Interferon-gamma-producing T cells in giant cell vasculitis represent a minority of tissue-infiltrating cells and are located distant from the site of pathology.

Giant cell vasculitis is an arteritis that predominantly affects medium- and large-sized arteries. Genetic risk factors and clonal expansion of selected CD4+ T cell specificities in the vascular lesions support the model that giant cell arteritis is a T-cell-driven disease. Interferon (IFN)-gamma production in the tissue is intimately associated with the formation of the inflammatory infiltrates. Antigens inducing stimulation of T cells are unknown. To provide indirect evidence for the type and the tissue localization of the antigen, we examined CD4+ T cells in the lesions that secrete IFN-gamma.
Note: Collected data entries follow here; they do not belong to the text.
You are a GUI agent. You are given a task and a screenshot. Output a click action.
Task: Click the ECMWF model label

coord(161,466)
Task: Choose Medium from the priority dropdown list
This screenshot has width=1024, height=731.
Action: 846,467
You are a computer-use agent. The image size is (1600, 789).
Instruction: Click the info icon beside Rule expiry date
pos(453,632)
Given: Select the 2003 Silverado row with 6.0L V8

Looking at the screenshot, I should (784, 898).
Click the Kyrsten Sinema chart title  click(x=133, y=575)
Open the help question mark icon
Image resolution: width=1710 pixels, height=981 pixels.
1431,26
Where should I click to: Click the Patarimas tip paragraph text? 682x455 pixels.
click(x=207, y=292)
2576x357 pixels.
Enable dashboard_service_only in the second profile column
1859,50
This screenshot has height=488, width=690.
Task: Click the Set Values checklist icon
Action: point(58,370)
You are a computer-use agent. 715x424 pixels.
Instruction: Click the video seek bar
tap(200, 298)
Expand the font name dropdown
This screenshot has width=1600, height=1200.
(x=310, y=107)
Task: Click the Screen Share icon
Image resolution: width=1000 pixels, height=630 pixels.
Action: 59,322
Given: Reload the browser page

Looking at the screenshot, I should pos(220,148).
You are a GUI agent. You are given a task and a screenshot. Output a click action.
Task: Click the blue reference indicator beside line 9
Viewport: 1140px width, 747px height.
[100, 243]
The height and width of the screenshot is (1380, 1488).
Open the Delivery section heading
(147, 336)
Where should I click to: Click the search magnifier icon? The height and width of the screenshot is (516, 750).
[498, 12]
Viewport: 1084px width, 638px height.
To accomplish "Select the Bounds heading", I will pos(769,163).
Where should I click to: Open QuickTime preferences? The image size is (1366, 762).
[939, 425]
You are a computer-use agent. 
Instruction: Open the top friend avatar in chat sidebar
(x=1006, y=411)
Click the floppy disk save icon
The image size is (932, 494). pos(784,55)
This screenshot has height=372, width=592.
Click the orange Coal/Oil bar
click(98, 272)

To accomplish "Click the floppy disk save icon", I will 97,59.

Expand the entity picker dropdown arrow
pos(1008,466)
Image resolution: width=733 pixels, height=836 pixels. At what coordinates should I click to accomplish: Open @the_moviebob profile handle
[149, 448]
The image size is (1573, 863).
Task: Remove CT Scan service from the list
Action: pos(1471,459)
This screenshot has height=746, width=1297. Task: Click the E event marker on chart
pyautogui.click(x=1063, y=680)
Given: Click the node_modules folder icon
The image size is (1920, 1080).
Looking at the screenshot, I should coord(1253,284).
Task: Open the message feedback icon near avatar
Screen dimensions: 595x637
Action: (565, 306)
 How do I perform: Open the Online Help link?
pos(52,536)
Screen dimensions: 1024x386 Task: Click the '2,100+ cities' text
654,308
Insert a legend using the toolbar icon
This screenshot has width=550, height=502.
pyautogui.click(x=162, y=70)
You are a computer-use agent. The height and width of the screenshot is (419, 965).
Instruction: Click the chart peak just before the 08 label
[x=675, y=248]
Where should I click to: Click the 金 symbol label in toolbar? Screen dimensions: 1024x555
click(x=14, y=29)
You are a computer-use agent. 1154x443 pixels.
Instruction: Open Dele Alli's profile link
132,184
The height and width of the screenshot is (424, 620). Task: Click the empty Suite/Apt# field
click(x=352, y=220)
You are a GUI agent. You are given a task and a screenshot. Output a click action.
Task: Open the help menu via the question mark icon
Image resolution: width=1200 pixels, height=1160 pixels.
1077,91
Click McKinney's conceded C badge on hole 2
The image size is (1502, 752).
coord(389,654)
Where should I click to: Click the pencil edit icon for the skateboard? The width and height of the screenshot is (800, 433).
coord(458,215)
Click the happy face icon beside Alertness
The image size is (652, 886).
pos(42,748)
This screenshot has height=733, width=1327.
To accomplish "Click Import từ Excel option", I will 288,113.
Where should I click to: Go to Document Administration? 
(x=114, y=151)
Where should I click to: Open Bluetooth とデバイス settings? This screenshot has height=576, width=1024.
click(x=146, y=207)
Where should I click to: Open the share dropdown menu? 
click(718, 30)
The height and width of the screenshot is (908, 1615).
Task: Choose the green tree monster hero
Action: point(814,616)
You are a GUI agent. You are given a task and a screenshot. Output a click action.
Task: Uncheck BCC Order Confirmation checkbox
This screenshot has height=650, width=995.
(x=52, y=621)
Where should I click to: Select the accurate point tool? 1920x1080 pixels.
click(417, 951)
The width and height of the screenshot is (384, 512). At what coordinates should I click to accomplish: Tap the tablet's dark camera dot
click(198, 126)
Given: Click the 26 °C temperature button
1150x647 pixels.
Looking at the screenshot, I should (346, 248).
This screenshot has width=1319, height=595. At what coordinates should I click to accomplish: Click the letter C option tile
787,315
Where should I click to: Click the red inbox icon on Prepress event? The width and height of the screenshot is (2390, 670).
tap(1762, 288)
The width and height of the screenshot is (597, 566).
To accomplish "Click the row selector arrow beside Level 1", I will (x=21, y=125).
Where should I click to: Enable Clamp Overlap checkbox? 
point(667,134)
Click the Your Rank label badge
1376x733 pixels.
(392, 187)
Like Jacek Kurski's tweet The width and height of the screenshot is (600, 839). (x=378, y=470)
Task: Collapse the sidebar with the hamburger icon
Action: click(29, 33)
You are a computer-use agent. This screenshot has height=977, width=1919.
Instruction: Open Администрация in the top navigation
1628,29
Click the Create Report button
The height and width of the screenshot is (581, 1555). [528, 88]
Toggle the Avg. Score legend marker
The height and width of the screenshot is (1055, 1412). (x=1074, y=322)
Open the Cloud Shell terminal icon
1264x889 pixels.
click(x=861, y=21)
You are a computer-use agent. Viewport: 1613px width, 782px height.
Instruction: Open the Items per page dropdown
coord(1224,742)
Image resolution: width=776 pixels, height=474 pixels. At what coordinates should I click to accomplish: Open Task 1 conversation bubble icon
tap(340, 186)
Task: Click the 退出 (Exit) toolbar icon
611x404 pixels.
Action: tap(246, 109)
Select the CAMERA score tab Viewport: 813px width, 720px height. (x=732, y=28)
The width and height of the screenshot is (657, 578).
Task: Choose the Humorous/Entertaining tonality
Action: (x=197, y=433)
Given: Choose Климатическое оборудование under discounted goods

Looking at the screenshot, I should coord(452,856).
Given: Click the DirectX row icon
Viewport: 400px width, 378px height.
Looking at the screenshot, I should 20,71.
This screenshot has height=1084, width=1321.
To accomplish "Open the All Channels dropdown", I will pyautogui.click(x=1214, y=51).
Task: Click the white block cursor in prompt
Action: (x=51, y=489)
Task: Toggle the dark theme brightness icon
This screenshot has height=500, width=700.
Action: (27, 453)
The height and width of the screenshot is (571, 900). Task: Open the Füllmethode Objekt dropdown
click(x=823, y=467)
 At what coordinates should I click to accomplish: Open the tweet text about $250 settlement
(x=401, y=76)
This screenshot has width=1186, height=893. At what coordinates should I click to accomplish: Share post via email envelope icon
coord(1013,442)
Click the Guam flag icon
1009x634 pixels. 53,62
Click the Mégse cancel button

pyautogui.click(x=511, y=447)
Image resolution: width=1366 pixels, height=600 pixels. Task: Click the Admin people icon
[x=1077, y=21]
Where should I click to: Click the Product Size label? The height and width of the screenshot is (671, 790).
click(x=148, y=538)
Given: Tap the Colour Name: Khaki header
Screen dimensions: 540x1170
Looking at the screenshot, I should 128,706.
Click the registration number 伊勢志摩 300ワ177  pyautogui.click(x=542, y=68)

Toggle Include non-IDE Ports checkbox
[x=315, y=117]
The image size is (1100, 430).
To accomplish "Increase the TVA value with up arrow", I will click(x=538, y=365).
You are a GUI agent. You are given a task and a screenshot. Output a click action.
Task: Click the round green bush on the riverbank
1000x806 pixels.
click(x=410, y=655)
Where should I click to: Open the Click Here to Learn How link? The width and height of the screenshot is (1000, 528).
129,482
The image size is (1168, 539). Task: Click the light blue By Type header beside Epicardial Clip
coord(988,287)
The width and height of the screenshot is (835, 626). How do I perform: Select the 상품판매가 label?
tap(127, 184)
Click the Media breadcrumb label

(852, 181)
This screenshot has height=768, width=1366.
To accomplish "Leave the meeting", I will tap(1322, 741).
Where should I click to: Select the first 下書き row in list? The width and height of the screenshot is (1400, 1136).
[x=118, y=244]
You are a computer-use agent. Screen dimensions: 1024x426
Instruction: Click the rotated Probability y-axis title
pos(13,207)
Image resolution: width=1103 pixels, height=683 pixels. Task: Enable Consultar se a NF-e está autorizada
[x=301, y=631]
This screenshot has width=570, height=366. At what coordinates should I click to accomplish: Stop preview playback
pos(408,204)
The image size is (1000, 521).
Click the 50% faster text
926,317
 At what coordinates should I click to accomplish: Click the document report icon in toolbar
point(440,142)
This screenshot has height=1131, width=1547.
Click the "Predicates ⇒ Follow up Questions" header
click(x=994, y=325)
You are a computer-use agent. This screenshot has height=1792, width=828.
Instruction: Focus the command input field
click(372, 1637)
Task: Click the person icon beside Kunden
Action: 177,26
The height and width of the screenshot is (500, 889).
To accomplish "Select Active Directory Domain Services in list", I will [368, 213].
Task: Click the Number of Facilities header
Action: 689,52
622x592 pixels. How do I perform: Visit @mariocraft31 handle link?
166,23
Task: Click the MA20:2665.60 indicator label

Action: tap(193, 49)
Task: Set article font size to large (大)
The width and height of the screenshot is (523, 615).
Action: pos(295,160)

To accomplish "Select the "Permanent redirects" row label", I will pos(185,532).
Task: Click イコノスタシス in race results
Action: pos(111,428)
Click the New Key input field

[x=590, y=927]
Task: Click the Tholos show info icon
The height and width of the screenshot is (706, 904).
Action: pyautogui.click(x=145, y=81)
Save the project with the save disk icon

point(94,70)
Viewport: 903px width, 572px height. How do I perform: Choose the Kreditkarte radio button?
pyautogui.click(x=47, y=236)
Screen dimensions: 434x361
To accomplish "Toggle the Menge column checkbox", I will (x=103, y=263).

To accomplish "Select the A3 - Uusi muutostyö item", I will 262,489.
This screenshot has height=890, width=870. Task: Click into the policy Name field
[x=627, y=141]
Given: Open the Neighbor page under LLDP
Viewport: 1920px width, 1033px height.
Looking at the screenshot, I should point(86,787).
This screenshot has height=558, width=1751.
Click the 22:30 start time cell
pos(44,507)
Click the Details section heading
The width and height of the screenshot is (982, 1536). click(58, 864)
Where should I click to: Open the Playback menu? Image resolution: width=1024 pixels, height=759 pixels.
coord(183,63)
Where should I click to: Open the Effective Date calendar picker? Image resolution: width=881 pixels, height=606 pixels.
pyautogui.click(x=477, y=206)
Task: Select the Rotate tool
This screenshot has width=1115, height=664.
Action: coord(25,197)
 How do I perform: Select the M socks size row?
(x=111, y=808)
Temporal artery specimens from patients with giant cell arteritis were analyzed bu two-color immunohistochemistry applying antibodies to T cell markers. IFN-gamma, the interleukin-2 receptor alpha-chain (CD25) and talin, a cytoskeletal protein that is reorganized in T cells interacting with antigen-presenting cells. Proliferating cells in the lesions were identified through the expression of the Ki-67 nuclear antigen. More than 90% of tissue-infiltrating IFN-gamma- producing cells were CD4+ CD45RO+. They represented a minute subset (2 to 4%) of tissue-infiltrating T cells. IFN-gamma+ T cells aggregated in the adventitial layer of the inflamed artery where they were either diffusely distributed or arranged in clusters. The majority of IFN-gamma- secreting T cells expressed CD25. IFN-gamma+ T cells included a fraction of cells that had reorganized the cytoskeletal protein talin, indicating an interaction of the T cell receptor and an antigen-presenting cell. A subset of IFN-gamma-expressing T cells was undergoing proliferation in the tissue. IFN-gamma-producing T cells in vasculitic lesions of giant cell arteritis express several markers that identify them as T cells that have recently been stimulated through their antigen-specific receptor. These putatively disease-relevant T cells represent only a very minor fraction of tissue-infiltrating cells. Their preferential accumulation in the adventitia is most compatible with the model that they contact the relevant antigen primarily in this particular region of the artery. Their regulatory function appears to extend into the inner media and intima where pathological changes in giant cell arteritis are most pronounced.[1]